# Article:
_ _ _ _ _

U.S. Intellectual History Blog

Sympathy management, or how not to “pull a Genovese”

Since I so enthusiastically endorsed presentism the other day in response to Gordon Wood’s spectacular display of reactionary sympathies, I thought to equivocate myself a bit, just for the sake of confusing the enemy—whoever that might be. For though one’s sympathies are always part of one’s scholarship, there is little doubt in my mind that ‘sympathy management’ is one of the most important—and trickiest—responsibilities of any historian. On this issue, I find the scholarly trajectory I have concocted from quite fragmentary evidence for Eugene Genovese, the great historian of slavery, as an instructive and cautionary tale. For though I’m not sure I sympathize with this story, I can certainly empathize.

When I first read about the slavery apologist George Fitzhugh through the prism of Eugene Genovese’s scholarship, I recall feeling a certain fledgling sympathy creeping up towards his ideas—particularly since Fitzhugh’s denigration of the northern ‘free labor’ regime catered particularly well to my then conviction that capitalism was the root of all evil in the modern world. Subsequently, however, I reminded myself of the evils of slavery, and with the help of a bit of self-flagellation purged such sympathies. Several years later, when I learned that at some point in his life Genovese had turned from Marxism to traditionalist conservatism it made sense to me. I might be wrong, but I have a notion that Genovese grew infatuated with Fitzhugh and his planter buddies; that he went down the rabbit hole that I had identified.

With time I also conjectured that this was also why he was so intent upon casting slavery as a non-capitalist economic system—for in this manner Genovese rendered slavery as a viable alternative to capitalism in American history and as an imaginary safe haven from the ills of modernity. Indeed, when I later read more of his work, I got a sense that Genovese had committed one of the most natural yet grave errors an historian can commit—sympathizing with one’s subject-matter when such feelings fly in the face of a preponderance of evidence that generous emotions are not warranted. This narrative might be solely the figment of my imagination, but I have come to think of this tendency in historical scholarship as “pulling a Genovese.”

_ _ _ _ _

# Data excerpts:
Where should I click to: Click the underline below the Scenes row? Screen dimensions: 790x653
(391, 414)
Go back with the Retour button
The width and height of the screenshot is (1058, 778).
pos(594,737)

_ _ _ _ _

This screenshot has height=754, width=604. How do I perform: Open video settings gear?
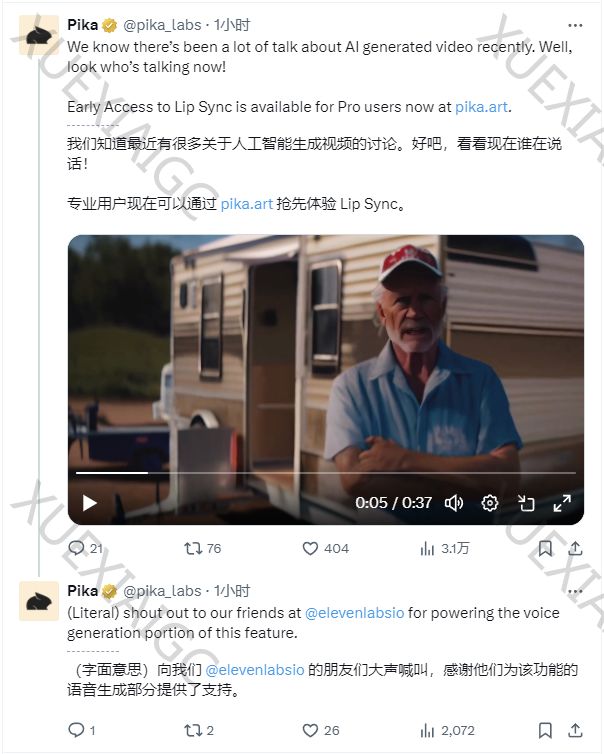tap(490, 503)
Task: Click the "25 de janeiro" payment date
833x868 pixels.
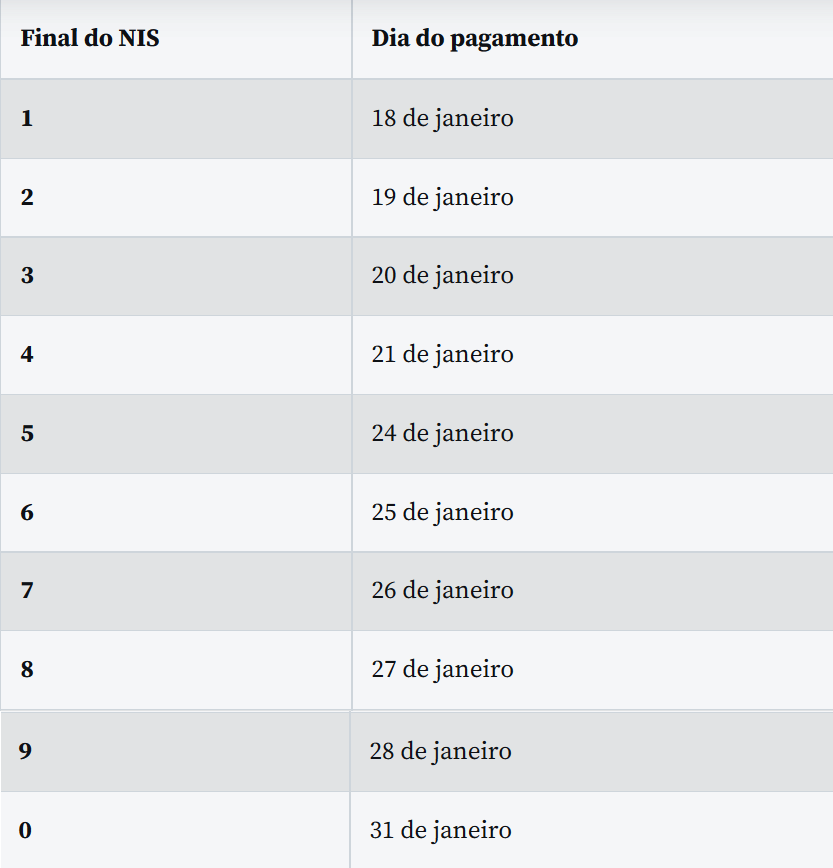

_ _ _ _ _

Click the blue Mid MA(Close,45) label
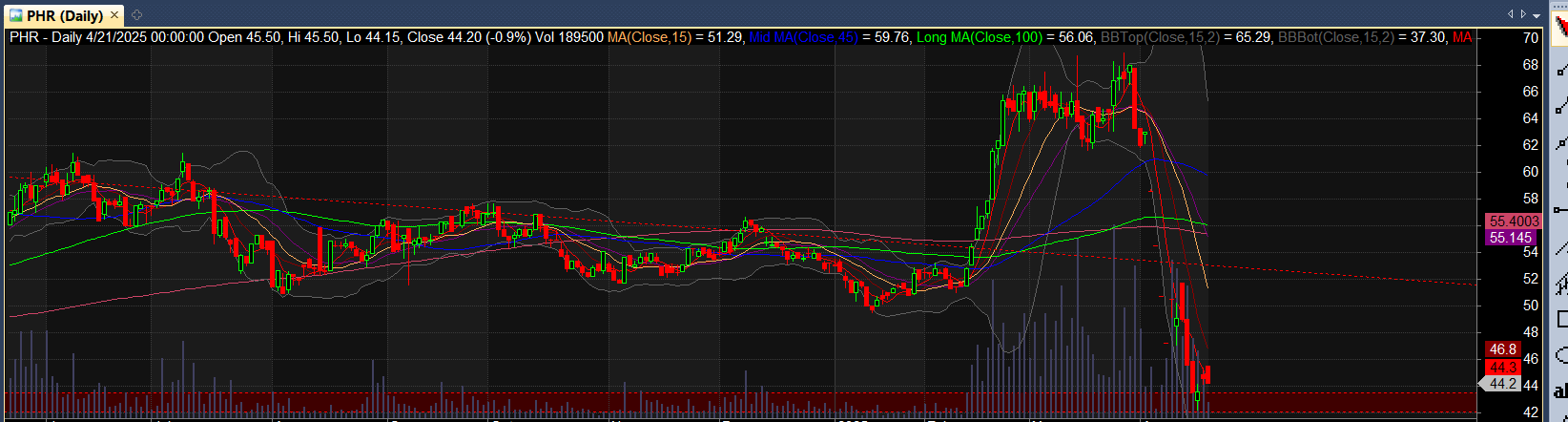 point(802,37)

_ _ _ _ _

# Problems and tasks:
1. Write out the passage of the blog post on sympathy management, everything from "U.S. Intellectual History" down to "can certainly empathize.".
2. In one to three sentences, explain why, according to the author's conjecture in the blog post on sympathy management, Genovese was so intent on casting slavery as a non-capitalist economic system.
Work from the blog post alone, not from the entries.

# Worked solutions:
1.
U.S. Intellectual History Blog

Sympathy management, or how not to “pull a Genovese”

Since I so enthusiastically endorsed presentism the other day in response to Gordon Wood’s spectacular display of reactionary sympathies, I thought to equivocate myself a bit, just for the sake of confusing the enemy—whoever that might be. For though one’s sympathies are always part of one’s scholarship, there is little doubt in my mind that ‘sympathy management’ is one of the most important—and trickiest—responsibilities of any historian. On this issue, I find the scholarly trajectory I have concocted from quite fragmentary evidence for Eugene Genovese, the great historian of slavery, as an instructive and cautionary tale. For though I’m not sure I sympathize with this story, I can certainly empathize.

2. The author conjectures that this framing let Genovese present slavery as a viable alternative to capitalism in American history. It also let him present slavery as an imaginary safe haven from the ills of modernity.